Repeat the listing below in full and exactly. Pictures are to be omitted.

> Information shown
::::::::

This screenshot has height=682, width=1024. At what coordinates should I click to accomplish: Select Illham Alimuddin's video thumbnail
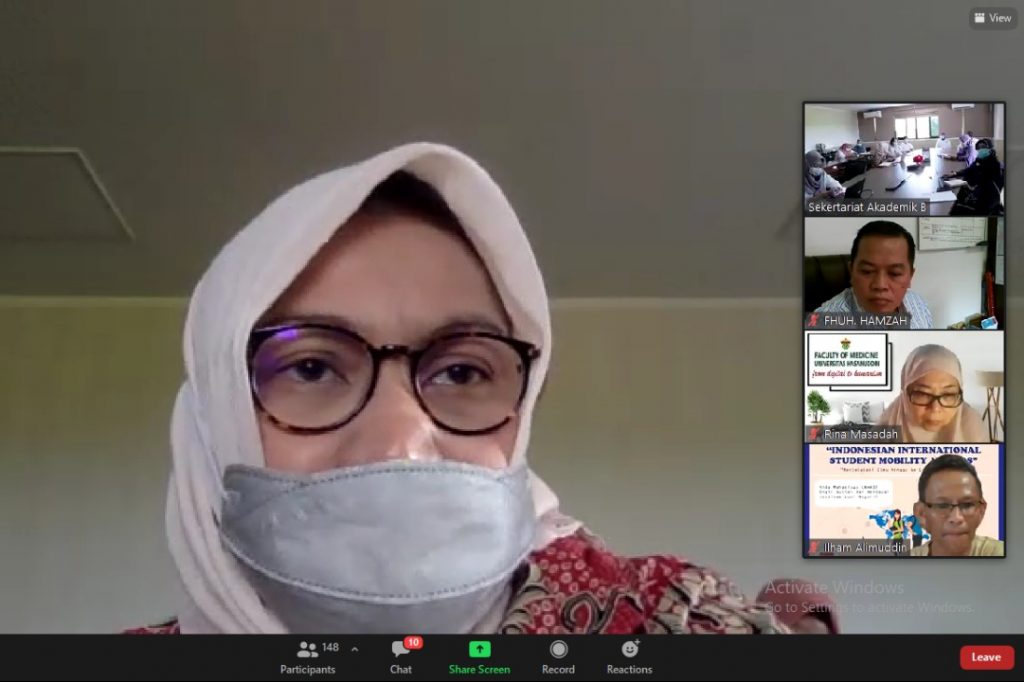pyautogui.click(x=902, y=500)
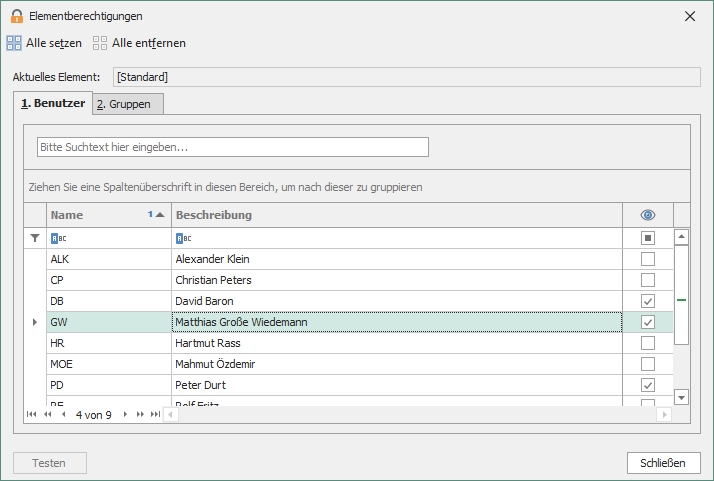Screen dimensions: 714x481
Task: Enable visibility checkbox for Alexander Klein
Action: 647,259
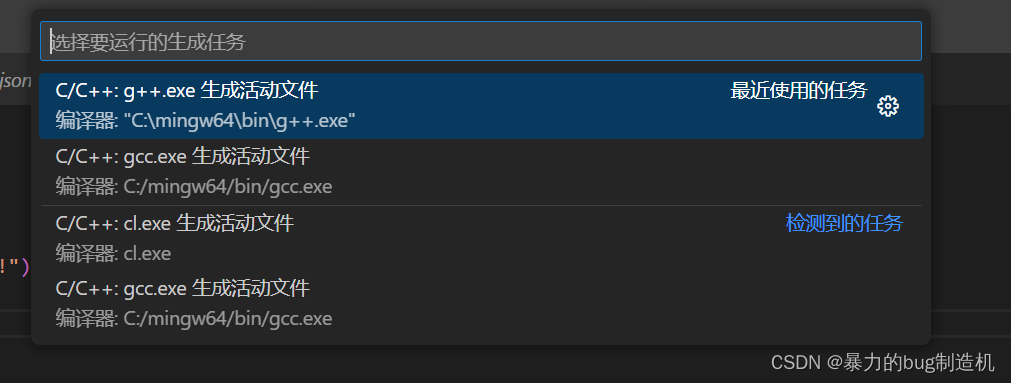Click the 编译器 label under g++.exe task
1011x383 pixels.
(x=86, y=121)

::::::::

> Task response
This screenshot has height=682, width=1024. At what coordinates should I click to accomplish: Select Illham Alimuddin's video thumbnail
pyautogui.click(x=902, y=500)
Screen dimensions: 714x481
Task: Enable visibility checkbox for Alexander Klein
Action: 647,259
Click the 编译器 label under g++.exe task
1011x383 pixels.
(x=86, y=121)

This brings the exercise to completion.